**TASK DIRECTIONS**
Can you quote the records below in full, word for word?

**DATA PROVIDED**
......

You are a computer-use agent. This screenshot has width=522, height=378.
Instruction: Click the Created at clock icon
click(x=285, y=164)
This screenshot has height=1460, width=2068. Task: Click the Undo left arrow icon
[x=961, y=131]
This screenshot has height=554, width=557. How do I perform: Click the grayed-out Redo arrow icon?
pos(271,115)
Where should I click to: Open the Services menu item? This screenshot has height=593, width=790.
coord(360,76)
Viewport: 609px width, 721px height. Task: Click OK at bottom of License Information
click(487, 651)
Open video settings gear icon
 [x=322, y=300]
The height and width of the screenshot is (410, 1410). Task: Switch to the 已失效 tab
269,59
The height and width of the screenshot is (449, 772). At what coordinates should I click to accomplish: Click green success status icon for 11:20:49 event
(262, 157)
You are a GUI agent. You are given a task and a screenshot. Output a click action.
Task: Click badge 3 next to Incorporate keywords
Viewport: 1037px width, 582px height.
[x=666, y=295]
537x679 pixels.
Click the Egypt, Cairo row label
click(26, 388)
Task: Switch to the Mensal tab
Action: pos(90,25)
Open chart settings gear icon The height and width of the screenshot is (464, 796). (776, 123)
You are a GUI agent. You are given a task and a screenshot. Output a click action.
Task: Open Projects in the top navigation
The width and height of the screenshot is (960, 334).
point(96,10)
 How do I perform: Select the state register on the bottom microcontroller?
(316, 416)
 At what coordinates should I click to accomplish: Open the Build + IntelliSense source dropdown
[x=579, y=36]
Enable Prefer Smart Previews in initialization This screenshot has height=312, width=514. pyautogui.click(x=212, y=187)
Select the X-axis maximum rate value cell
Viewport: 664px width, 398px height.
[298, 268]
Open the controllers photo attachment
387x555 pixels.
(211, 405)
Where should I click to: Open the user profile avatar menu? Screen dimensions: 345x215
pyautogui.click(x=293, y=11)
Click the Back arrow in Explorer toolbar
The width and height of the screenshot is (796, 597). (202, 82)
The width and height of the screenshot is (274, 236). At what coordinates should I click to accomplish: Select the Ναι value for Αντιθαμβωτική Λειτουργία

......

**SOLUTION FOR THIS PROBLEM**
You are a computer-use agent. This screenshot has width=522, height=378.
Instruction: Click the Created at clock icon
click(x=285, y=164)
This screenshot has height=1460, width=2068. Task: Click the Undo left arrow icon
[x=961, y=131]
This screenshot has height=554, width=557. How do I perform: Click the grayed-out Redo arrow icon?
pos(271,115)
Where should I click to: Open the Services menu item? This screenshot has height=593, width=790.
coord(360,76)
Viewport: 609px width, 721px height. Task: Click OK at bottom of License Information
click(487, 651)
Open video settings gear icon
 [x=322, y=300]
The height and width of the screenshot is (410, 1410). Task: Switch to the 已失效 tab
269,59
The height and width of the screenshot is (449, 772). At what coordinates should I click to accomplish: Click green success status icon for 11:20:49 event
(262, 157)
You are a GUI agent. You are given a task and a screenshot. Output a click action.
Task: Click badge 3 next to Incorporate keywords
Viewport: 1037px width, 582px height.
[x=666, y=295]
537x679 pixels.
Click the Egypt, Cairo row label
click(26, 388)
Task: Switch to the Mensal tab
Action: pos(90,25)
Open chart settings gear icon The height and width of the screenshot is (464, 796). (776, 123)
You are a GUI agent. You are given a task and a screenshot. Output a click action.
Task: Open Projects in the top navigation
The width and height of the screenshot is (960, 334).
point(96,10)
 How do I perform: Select the state register on the bottom microcontroller?
(316, 416)
 At what coordinates should I click to accomplish: Open the Build + IntelliSense source dropdown
[x=579, y=36]
Enable Prefer Smart Previews in initialization This screenshot has height=312, width=514. pyautogui.click(x=212, y=187)
Select the X-axis maximum rate value cell
Viewport: 664px width, 398px height.
[298, 268]
Open the controllers photo attachment
387x555 pixels.
(211, 405)
Where should I click to: Open the user profile avatar menu? Screen dimensions: 345x215
pyautogui.click(x=293, y=11)
Click the Back arrow in Explorer toolbar
The width and height of the screenshot is (796, 597). (202, 82)
The width and height of the screenshot is (274, 236). At what coordinates should I click to accomplish: Select the Ναι value for Αντιθαμβωτική Λειτουργία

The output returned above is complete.